Pigai mengatakan setiap pelaku kejahatan tetap harus ditangkap hidup-hidup untuk diproses sesuai ketentuan hukum yang berlaku.
"Saya tidak membolehkan orang ditembak tanpa melalui prosedur dan proses hukum yang jelas. Tidak boleh begal ditembak langsung di tempat," ujar Pigai, dilansir Antara, Rabu (20/5/2026).
Menurut dia, penangkapan hidup-hidup penting untuk mengungkap jaringan, motif, dan sumber tindak kejahatan melalui proses penyelidikan aparat penegak hukum.
"Dia adalah sumber informasi, data, dan fakta. Penegak hukum bisa menggali data, fakta, informasi, dan bisa menyelesaikan pemicunya atau sumbernya," tegasnya.
Selain itu, ia menegaskan negara tidak boleh merampas hak hidup warga negara tanpa melalui proses hukum yang sah, termasuk terhadap pelaku tindak pidana.
"Siapa pun tidak boleh merampas hak hidup seorang warga negara tanpa melalui proses dan prosedur hukum yang berlaku dalam sebuah negara," ujarnya.
Pigai juga mengingatkan aparat keamanan agar fokus menjaga stabilitas keamanan sehingga masyarakat dapat beraktivitas dengan aman dan nyaman.
Selain itu, ia menilai pernyataan pejabat yang mendukung penembakan tanpa proses hukum perlu disikapi hati-hati karena dapat menimbulkan konsekuensi hukum dalam pelaksanaannya.
"Pernyataan itu sudah masuk mens rea. Maka komandonya harus hati-hati dalam pelaksanaan penertiban," kata Pigai.

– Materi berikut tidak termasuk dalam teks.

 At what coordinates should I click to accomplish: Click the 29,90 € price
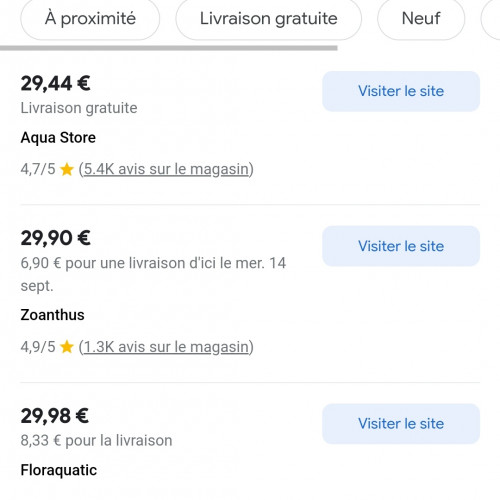tap(55, 238)
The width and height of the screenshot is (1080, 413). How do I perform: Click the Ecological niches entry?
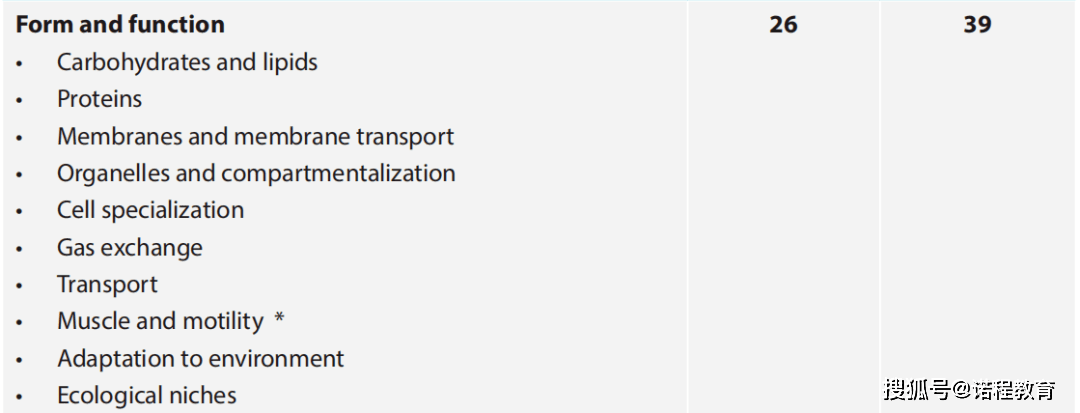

Menurut Pigai, praktik penegakan hukum internasional juga mengutamakan penangkapan hidup-hidup terhadap pelaku kejahatan berat, termasuk terorisme, demi kepentingan penyelidikan.
"Seorang teroris sekalipun itu ditangkap hidup-hidup sebagai sumber informasi, sumber data," tuturnya.
Sebelumnya, Kepala Kepolisian Daerah Lampung, Irjen Pol. Helfi Assegaf, memerintahkan seluruh jajaran menindak tegas pelaku pembegalan dan pencurian kendaraan bermotor.
"Tidak ada toleransi terhadap pelaku pembegalan. Saya sudah perintahkan tembak di tempat," kata Helfi di Mapolda Lampung, Jumat.
Ia mengatakan langkah tersebut diambil karena aksi pembegalan dinilai semakin meresahkan masyarakat di wilayah Lampung.
Menurutnya, pelaku begal ini melakukan aksinya bukan lagi untuk masalah perut tetapi kebanyakan hasil dari pencurian kendaraan bermotor dipakai oleh para pelaku untuk dibelikan narkoba.